Which of the following polyposis syndromes does not confer an increased risk of gastrointestinal cancers?

A.	Turcot's syndrome
B.	Peutz-Jegher's syndrome
C.	Juvenile polyposis syndrome
D.	Cowden's syndrome
E.	Cronkhite-Canada syndrome
A

E
Turcot’s syndrome is a polyposis syndrome characterized by adenomatous polyposis and brain tumors. Due to the adenomatous nature of the tumors, there is an increased risk of colon cancer.
Peutz-Jeghers syndrome is an autosomal dominant-inherited polyposis syndrome with hamartomas. One of the hallmarks of this disease is mucocutaneous pigmentation that may be noted on the mouth, nose, lips, and buccal mucosa. These polyps may cause intestinal obstruction, intussusception, and acute or chronic bleeding. Cancer of the colon, duodenum, jejunum, and ileum has been reported, and adenomatous epithelium may also develop within these hamartomatous polyps.
Juvenile polyposis syndrome may also occur and is associated with an increased risk of colon cancer. Youngsters with single polyps without the polyposis syndrome are generally not at increased risk for cancer.
Cronkhite-Canada syndrome is an acquired, nonfamilial syndrome with diffuse gastrointestinal polyposis, dystrophic changes in the fingernails, alopecia, cutaneous hyperpigmentation, diarrhea, weight loss, abdominal pain, and malnutrition. The polyps are hamartomatous but there may be foci of adenomatous tissue. However, malignant degeneration is the exception rather than the rule. The malabsorption syndrome is progressive in most cases and the prognosis is poor.

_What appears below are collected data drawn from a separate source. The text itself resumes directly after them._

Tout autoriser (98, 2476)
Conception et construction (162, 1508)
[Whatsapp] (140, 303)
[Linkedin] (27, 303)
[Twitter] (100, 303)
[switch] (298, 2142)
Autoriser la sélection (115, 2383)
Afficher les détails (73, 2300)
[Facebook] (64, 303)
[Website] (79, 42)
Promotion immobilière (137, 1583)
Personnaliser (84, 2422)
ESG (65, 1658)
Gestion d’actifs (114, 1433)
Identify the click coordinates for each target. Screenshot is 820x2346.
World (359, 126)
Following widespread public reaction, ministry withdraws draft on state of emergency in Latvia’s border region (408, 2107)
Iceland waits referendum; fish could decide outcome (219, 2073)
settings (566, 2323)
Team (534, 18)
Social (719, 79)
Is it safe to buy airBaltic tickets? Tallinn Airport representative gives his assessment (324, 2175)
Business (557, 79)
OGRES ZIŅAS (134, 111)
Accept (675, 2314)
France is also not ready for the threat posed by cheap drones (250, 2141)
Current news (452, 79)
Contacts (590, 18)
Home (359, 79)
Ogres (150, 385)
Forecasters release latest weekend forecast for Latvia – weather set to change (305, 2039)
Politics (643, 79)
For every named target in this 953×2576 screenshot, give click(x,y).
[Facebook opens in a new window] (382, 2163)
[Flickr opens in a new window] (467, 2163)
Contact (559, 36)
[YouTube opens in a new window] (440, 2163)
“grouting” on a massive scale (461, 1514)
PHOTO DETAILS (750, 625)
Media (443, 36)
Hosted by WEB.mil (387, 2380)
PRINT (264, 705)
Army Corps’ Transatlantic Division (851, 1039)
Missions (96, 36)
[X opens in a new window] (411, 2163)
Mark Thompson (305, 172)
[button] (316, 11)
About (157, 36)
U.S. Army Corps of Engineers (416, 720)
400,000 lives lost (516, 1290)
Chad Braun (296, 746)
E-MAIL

Cowden’s syndrome is a syndrome of multiple hamartomatous polyps of the stomach, small intestine, and colon, along with orocutaneous hamartomas and fibrocystic disease and cancer of the breast. Nontoxic goiter and thyroid cancer may also occur. Cowden’s syndrome is inherited in an autosomal dominant fashion. There does not appear to be an increased risk of gastrointestinal cancer.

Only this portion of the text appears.